ASSIGNMENT → With nothing added and nothing dropped, write out all of the entries below.

PROVIDED INFORMATION →
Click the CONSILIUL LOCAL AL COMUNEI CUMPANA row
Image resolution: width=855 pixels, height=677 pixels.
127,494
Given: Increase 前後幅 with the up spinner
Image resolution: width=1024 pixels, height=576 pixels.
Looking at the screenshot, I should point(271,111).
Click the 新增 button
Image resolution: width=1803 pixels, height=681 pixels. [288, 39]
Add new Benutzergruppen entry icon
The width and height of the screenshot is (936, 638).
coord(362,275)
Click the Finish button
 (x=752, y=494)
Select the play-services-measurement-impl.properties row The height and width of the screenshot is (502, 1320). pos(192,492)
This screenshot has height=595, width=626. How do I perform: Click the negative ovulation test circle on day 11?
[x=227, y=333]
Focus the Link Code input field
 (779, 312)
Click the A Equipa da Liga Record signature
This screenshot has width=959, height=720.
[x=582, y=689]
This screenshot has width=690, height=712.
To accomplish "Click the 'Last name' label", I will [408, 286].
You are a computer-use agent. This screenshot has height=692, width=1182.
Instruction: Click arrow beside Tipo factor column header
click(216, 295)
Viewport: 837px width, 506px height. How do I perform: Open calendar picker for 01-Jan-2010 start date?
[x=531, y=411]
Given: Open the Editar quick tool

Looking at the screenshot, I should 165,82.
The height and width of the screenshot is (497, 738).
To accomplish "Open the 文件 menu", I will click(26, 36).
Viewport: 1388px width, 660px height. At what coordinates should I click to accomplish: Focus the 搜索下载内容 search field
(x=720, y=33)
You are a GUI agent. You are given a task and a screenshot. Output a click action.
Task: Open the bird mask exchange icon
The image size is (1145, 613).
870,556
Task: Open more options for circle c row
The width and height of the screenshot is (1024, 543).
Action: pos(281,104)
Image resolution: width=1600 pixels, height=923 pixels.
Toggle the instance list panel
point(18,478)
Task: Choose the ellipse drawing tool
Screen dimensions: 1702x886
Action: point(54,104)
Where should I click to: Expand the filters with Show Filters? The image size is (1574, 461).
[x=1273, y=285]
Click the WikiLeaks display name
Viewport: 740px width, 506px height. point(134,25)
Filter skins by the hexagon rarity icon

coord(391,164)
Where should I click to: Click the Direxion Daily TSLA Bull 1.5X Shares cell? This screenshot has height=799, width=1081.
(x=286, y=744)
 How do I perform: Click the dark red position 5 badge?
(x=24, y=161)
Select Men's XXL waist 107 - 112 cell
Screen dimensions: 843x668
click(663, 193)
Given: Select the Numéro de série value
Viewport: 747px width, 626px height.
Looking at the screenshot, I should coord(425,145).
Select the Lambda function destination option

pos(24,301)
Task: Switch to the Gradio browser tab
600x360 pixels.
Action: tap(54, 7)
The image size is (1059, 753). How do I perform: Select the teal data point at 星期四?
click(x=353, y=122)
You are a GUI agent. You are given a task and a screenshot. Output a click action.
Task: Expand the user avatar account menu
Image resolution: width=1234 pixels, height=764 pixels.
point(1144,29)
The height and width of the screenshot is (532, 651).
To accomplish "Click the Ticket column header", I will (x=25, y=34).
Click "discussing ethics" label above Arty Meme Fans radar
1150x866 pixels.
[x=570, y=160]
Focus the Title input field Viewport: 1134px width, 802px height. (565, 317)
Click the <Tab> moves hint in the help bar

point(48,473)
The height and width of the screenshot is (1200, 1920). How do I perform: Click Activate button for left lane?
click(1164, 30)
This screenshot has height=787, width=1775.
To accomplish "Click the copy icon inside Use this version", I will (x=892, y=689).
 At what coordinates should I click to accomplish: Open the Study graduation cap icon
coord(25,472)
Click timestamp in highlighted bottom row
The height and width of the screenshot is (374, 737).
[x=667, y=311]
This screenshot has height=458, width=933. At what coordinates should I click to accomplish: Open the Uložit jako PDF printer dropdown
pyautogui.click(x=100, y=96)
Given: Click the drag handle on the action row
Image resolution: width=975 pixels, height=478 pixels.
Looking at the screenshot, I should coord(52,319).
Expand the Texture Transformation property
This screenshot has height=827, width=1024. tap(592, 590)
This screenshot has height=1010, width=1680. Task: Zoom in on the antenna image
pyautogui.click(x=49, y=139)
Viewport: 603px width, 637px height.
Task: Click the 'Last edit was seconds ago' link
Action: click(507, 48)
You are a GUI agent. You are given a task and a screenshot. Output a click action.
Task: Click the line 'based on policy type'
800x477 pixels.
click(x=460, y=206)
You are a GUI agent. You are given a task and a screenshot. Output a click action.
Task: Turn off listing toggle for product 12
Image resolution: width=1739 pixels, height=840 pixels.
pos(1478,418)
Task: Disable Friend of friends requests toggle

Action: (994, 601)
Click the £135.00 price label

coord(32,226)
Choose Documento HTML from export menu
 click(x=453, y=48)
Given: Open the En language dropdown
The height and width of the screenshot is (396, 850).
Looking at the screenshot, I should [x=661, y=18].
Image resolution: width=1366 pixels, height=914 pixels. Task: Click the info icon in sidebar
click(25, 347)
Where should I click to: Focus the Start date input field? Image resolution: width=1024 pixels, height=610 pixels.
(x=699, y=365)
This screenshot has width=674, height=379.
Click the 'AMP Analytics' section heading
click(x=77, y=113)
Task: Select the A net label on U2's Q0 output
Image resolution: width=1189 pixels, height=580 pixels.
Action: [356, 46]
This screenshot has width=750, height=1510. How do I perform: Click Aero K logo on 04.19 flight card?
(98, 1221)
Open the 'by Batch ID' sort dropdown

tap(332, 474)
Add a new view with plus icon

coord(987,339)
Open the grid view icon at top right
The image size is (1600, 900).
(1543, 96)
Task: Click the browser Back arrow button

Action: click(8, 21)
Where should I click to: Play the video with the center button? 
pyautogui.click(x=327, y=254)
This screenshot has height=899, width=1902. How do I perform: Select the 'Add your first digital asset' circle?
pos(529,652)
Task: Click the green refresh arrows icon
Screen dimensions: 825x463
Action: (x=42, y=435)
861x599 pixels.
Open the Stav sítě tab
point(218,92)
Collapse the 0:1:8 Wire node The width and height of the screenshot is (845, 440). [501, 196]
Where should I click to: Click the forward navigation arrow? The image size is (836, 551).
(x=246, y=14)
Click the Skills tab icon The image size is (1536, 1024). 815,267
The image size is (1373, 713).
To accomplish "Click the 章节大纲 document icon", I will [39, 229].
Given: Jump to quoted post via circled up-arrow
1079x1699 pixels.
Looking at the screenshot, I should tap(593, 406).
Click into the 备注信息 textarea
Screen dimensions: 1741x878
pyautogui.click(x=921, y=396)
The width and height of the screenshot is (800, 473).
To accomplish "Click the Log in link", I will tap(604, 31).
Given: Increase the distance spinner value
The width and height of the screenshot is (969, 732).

TASK ANSWER →
Click the CONSILIUL LOCAL AL COMUNEI CUMPANA row
Image resolution: width=855 pixels, height=677 pixels.
127,494
Given: Increase 前後幅 with the up spinner
Image resolution: width=1024 pixels, height=576 pixels.
Looking at the screenshot, I should point(271,111).
Click the 新增 button
Image resolution: width=1803 pixels, height=681 pixels. [288, 39]
Add new Benutzergruppen entry icon
The width and height of the screenshot is (936, 638).
coord(362,275)
Click the Finish button
 (x=752, y=494)
Select the play-services-measurement-impl.properties row The height and width of the screenshot is (502, 1320). pos(192,492)
This screenshot has height=595, width=626. How do I perform: Click the negative ovulation test circle on day 11?
[x=227, y=333]
Focus the Link Code input field
 (779, 312)
Click the A Equipa da Liga Record signature
This screenshot has width=959, height=720.
[x=582, y=689]
This screenshot has width=690, height=712.
To accomplish "Click the 'Last name' label", I will [408, 286].
You are a computer-use agent. This screenshot has height=692, width=1182.
Instruction: Click arrow beside Tipo factor column header
click(216, 295)
Viewport: 837px width, 506px height. How do I perform: Open calendar picker for 01-Jan-2010 start date?
[x=531, y=411]
Given: Open the Editar quick tool

Looking at the screenshot, I should 165,82.
The height and width of the screenshot is (497, 738).
To accomplish "Open the 文件 menu", I will click(26, 36).
Viewport: 1388px width, 660px height. At what coordinates should I click to accomplish: Focus the 搜索下载内容 search field
(x=720, y=33)
You are a GUI agent. You are given a task and a screenshot. Output a click action.
Task: Open the bird mask exchange icon
The image size is (1145, 613).
870,556
Task: Open more options for circle c row
The width and height of the screenshot is (1024, 543).
Action: pos(281,104)
Image resolution: width=1600 pixels, height=923 pixels.
Toggle the instance list panel
point(18,478)
Task: Choose the ellipse drawing tool
Screen dimensions: 1702x886
Action: point(54,104)
Where should I click to: Expand the filters with Show Filters? The image size is (1574, 461).
[x=1273, y=285]
Click the WikiLeaks display name
Viewport: 740px width, 506px height. point(134,25)
Filter skins by the hexagon rarity icon

coord(391,164)
Where should I click to: Click the Direxion Daily TSLA Bull 1.5X Shares cell? This screenshot has height=799, width=1081.
(x=286, y=744)
 How do I perform: Click the dark red position 5 badge?
(x=24, y=161)
Select Men's XXL waist 107 - 112 cell
Screen dimensions: 843x668
click(663, 193)
Given: Select the Numéro de série value
Viewport: 747px width, 626px height.
Looking at the screenshot, I should coord(425,145).
Select the Lambda function destination option

pos(24,301)
Task: Switch to the Gradio browser tab
600x360 pixels.
Action: tap(54, 7)
The image size is (1059, 753). How do I perform: Select the teal data point at 星期四?
click(x=353, y=122)
You are a GUI agent. You are given a task and a screenshot. Output a click action.
Task: Expand the user avatar account menu
Image resolution: width=1234 pixels, height=764 pixels.
point(1144,29)
The height and width of the screenshot is (532, 651).
To accomplish "Click the Ticket column header", I will (x=25, y=34).
Click "discussing ethics" label above Arty Meme Fans radar
1150x866 pixels.
[x=570, y=160]
Focus the Title input field Viewport: 1134px width, 802px height. (565, 317)
Click the <Tab> moves hint in the help bar

point(48,473)
The height and width of the screenshot is (1200, 1920). How do I perform: Click Activate button for left lane?
click(1164, 30)
This screenshot has height=787, width=1775.
To accomplish "Click the copy icon inside Use this version", I will (x=892, y=689).
 At what coordinates should I click to accomplish: Open the Study graduation cap icon
coord(25,472)
Click timestamp in highlighted bottom row
The height and width of the screenshot is (374, 737).
[x=667, y=311]
This screenshot has height=458, width=933. At what coordinates should I click to accomplish: Open the Uložit jako PDF printer dropdown
pyautogui.click(x=100, y=96)
Given: Click the drag handle on the action row
Image resolution: width=975 pixels, height=478 pixels.
Looking at the screenshot, I should coord(52,319).
Expand the Texture Transformation property
This screenshot has height=827, width=1024. tap(592, 590)
This screenshot has height=1010, width=1680. Task: Zoom in on the antenna image
pyautogui.click(x=49, y=139)
Viewport: 603px width, 637px height.
Task: Click the 'Last edit was seconds ago' link
Action: click(507, 48)
You are a GUI agent. You are given a task and a screenshot. Output a click action.
Task: Click the line 'based on policy type'
800x477 pixels.
click(x=460, y=206)
You are a GUI agent. You are given a task and a screenshot. Output a click action.
Task: Turn off listing toggle for product 12
Image resolution: width=1739 pixels, height=840 pixels.
pos(1478,418)
Task: Disable Friend of friends requests toggle

Action: (994, 601)
Click the £135.00 price label

coord(32,226)
Choose Documento HTML from export menu
 click(x=453, y=48)
Given: Open the En language dropdown
The height and width of the screenshot is (396, 850).
Looking at the screenshot, I should [x=661, y=18].
Image resolution: width=1366 pixels, height=914 pixels. Task: Click the info icon in sidebar
click(25, 347)
Where should I click to: Focus the Start date input field? Image resolution: width=1024 pixels, height=610 pixels.
(x=699, y=365)
This screenshot has width=674, height=379.
Click the 'AMP Analytics' section heading
click(x=77, y=113)
Task: Select the A net label on U2's Q0 output
Image resolution: width=1189 pixels, height=580 pixels.
Action: [356, 46]
This screenshot has width=750, height=1510. How do I perform: Click Aero K logo on 04.19 flight card?
(98, 1221)
Open the 'by Batch ID' sort dropdown

tap(332, 474)
Add a new view with plus icon

coord(987,339)
Open the grid view icon at top right
The image size is (1600, 900).
(1543, 96)
Task: Click the browser Back arrow button

Action: click(8, 21)
Where should I click to: Play the video with the center button? 
pyautogui.click(x=327, y=254)
This screenshot has height=899, width=1902. How do I perform: Select the 'Add your first digital asset' circle?
pos(529,652)
Task: Click the green refresh arrows icon
Screen dimensions: 825x463
Action: (x=42, y=435)
861x599 pixels.
Open the Stav sítě tab
point(218,92)
Collapse the 0:1:8 Wire node The width and height of the screenshot is (845, 440). [501, 196]
Where should I click to: Click the forward navigation arrow? The image size is (836, 551).
(x=246, y=14)
Click the Skills tab icon The image size is (1536, 1024). 815,267
The image size is (1373, 713).
To accomplish "Click the 章节大纲 document icon", I will [39, 229].
Given: Jump to quoted post via circled up-arrow
1079x1699 pixels.
Looking at the screenshot, I should tap(593, 406).
Click into the 备注信息 textarea
Screen dimensions: 1741x878
pyautogui.click(x=921, y=396)
The width and height of the screenshot is (800, 473).
To accomplish "Click the Log in link", I will tap(604, 31).
Given: Increase the distance spinner value
The width and height of the screenshot is (969, 732).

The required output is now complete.